Since samples are prepared at a relatively high concentration, nonvolatile API may build up in the liner and/or on the head of the column after repeated injections. Care should be taken to regularly change liners and seals to avoid problems with chromatography stemming from contaminated parts.
Some PGIs, such as isopropyl benzene sulfonate, break down in both the inlet and column. These breakdown products may persist in the analytical column, causing an elevated baseline that resembles a bleed profile.

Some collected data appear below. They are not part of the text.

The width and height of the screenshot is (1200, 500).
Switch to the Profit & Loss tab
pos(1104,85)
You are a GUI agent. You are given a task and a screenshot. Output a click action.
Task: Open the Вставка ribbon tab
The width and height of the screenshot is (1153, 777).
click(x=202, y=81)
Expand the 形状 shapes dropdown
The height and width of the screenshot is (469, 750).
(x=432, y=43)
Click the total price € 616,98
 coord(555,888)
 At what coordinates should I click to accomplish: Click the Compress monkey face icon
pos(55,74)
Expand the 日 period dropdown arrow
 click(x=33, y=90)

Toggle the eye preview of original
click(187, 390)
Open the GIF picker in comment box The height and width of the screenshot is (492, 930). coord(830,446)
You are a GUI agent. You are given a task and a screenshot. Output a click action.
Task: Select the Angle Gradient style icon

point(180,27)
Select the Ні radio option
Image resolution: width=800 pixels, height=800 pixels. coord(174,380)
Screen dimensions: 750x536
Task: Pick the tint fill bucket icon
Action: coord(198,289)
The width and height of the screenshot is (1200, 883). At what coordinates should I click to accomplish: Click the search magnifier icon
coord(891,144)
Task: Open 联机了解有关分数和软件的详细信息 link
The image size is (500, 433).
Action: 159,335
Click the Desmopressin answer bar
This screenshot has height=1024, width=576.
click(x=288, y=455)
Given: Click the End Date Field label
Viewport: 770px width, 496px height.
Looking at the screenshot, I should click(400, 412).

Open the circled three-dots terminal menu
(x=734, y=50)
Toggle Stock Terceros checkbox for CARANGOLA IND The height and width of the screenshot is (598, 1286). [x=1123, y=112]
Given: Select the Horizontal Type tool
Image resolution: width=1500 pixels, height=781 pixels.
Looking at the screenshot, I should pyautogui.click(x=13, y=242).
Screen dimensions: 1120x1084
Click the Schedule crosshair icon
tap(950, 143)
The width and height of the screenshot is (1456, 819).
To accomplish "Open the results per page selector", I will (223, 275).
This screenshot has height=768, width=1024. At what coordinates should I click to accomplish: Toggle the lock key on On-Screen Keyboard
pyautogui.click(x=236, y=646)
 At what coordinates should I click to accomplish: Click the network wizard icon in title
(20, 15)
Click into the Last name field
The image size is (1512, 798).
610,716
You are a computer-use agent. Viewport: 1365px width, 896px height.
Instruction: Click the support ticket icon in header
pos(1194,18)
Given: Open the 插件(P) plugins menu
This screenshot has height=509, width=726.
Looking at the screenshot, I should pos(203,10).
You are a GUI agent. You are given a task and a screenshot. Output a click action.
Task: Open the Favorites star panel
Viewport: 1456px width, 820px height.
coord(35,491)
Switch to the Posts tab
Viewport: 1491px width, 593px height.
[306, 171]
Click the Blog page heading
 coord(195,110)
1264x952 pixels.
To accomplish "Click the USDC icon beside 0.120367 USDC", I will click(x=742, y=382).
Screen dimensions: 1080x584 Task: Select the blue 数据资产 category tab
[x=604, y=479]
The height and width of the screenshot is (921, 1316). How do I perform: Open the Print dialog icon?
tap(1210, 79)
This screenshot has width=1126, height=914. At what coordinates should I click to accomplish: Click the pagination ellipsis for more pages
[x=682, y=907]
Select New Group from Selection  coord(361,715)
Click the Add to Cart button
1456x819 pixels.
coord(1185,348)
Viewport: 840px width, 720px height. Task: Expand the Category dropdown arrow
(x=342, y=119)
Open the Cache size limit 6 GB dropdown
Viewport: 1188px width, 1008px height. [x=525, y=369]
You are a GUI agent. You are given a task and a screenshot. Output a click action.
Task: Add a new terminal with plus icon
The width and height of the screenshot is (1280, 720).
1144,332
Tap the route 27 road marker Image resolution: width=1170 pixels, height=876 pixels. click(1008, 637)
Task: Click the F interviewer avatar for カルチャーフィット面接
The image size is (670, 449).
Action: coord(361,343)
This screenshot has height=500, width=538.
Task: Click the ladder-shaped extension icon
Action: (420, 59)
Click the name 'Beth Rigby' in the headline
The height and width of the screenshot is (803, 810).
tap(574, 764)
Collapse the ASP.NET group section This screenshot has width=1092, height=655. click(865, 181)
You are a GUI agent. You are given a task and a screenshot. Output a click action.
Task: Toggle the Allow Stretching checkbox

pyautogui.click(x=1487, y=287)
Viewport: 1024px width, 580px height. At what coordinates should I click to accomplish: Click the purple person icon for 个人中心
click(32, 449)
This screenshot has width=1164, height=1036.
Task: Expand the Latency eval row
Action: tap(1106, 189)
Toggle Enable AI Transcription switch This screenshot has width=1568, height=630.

If isopropyl benzene sulfonate is present in the sample, a longer bake-out time (10-15 min. @ 300 °C) is recommended at the end of each analytical run in order to remove any degradation products present on the column.
Care must be taken when choosing SIM groups for PGI compounds during method development. Because these analytes are very similar to one another, many of them share common ions. It is good practice to pick two or three ions to monitor for each compound and to use relatively unique ions for each PGI to aid in peak identification.
Since potential genotoxic impurities are of increasing concern for both regulatory bodies and consumers, the importance of effective methods for detection and quantitation of these compounds is growing. As a result of collaboration between Merck and Restek, two easy, sensitive options are now available for the analysis of PGIs in API using inert, selective columns from Restek.